(Part of a data file)
-- start --
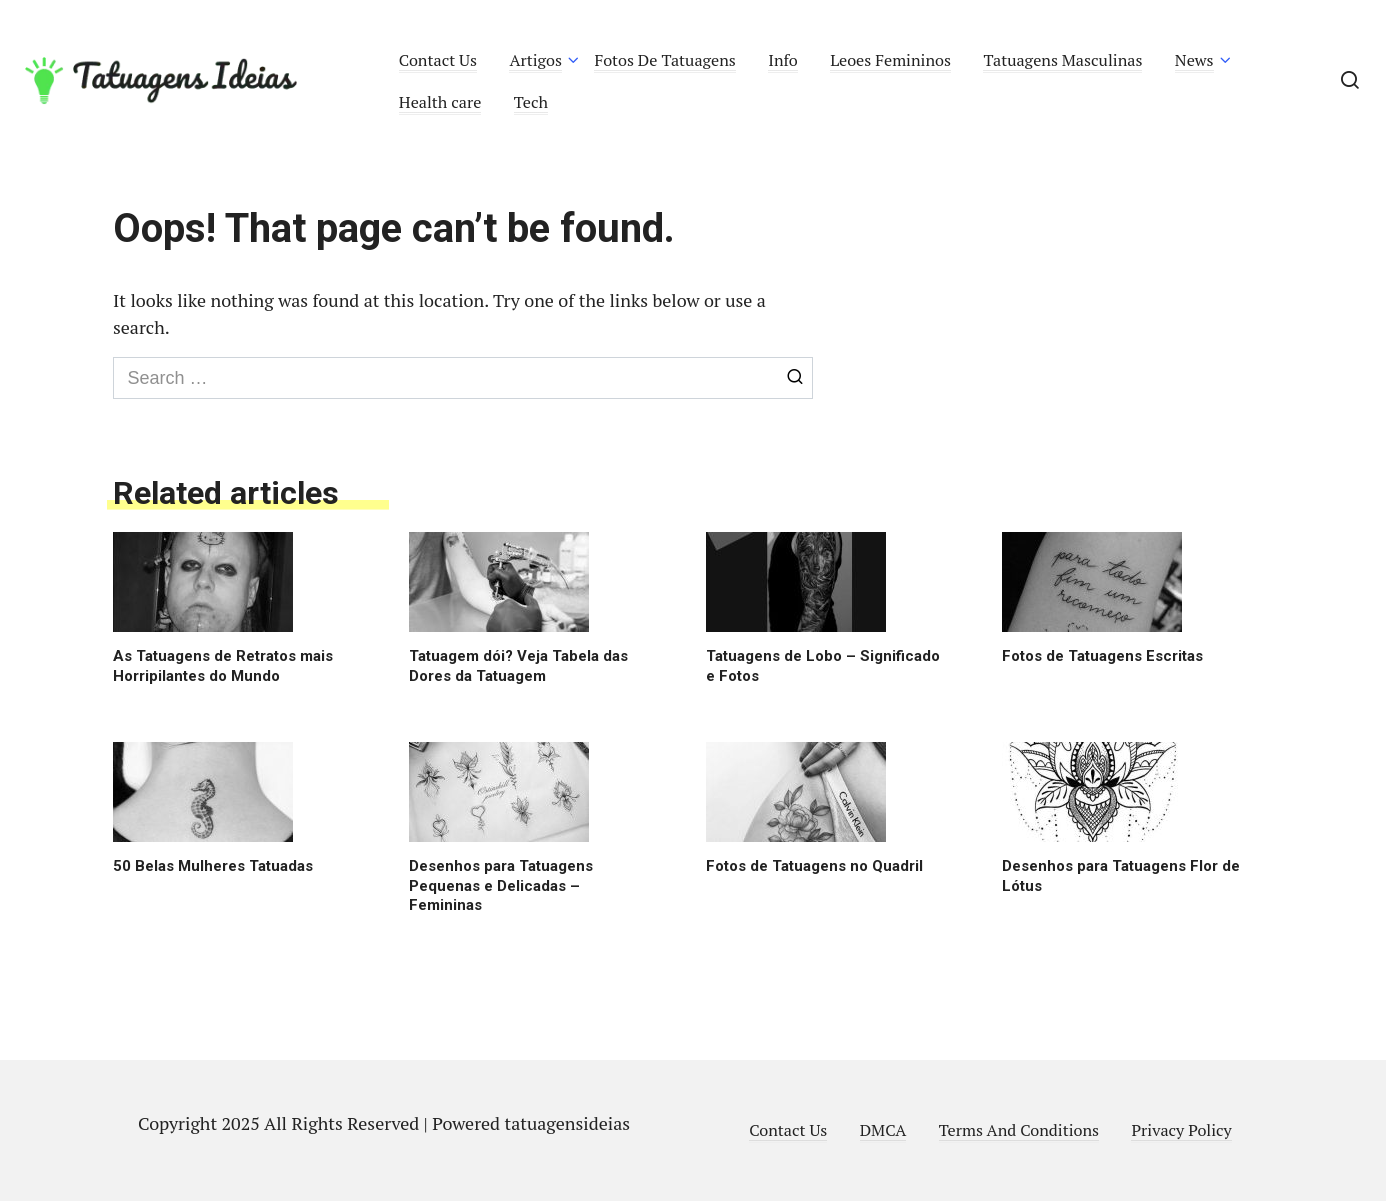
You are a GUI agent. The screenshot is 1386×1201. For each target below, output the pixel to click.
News (1194, 60)
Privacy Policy (1181, 1130)
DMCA (883, 1130)
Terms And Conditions (1019, 1130)
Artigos (535, 60)
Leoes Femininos (890, 60)
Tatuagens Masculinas (1062, 60)
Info (783, 60)
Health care (440, 102)
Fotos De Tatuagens (664, 60)
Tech (531, 102)
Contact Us (438, 60)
-- end --
▶ [Work required]: Update the entries above by swapping every "Tatuagens" for "Tattoos" and changing nothing else. Leave the pictures out of your answer.

▶ [Exercise answer]:
You are a GUI agent. The screenshot is 1386×1201. For each target below, output the pixel to click.
News (1194, 60)
Privacy Policy (1181, 1130)
DMCA (883, 1130)
Terms And Conditions (1019, 1130)
Artigos (535, 60)
Leoes Femininos (890, 60)
Tattoos Masculinas (1062, 60)
Info (783, 60)
Health care (440, 102)
Fotos De Tattoos (664, 60)
Tech (531, 102)
Contact Us (438, 60)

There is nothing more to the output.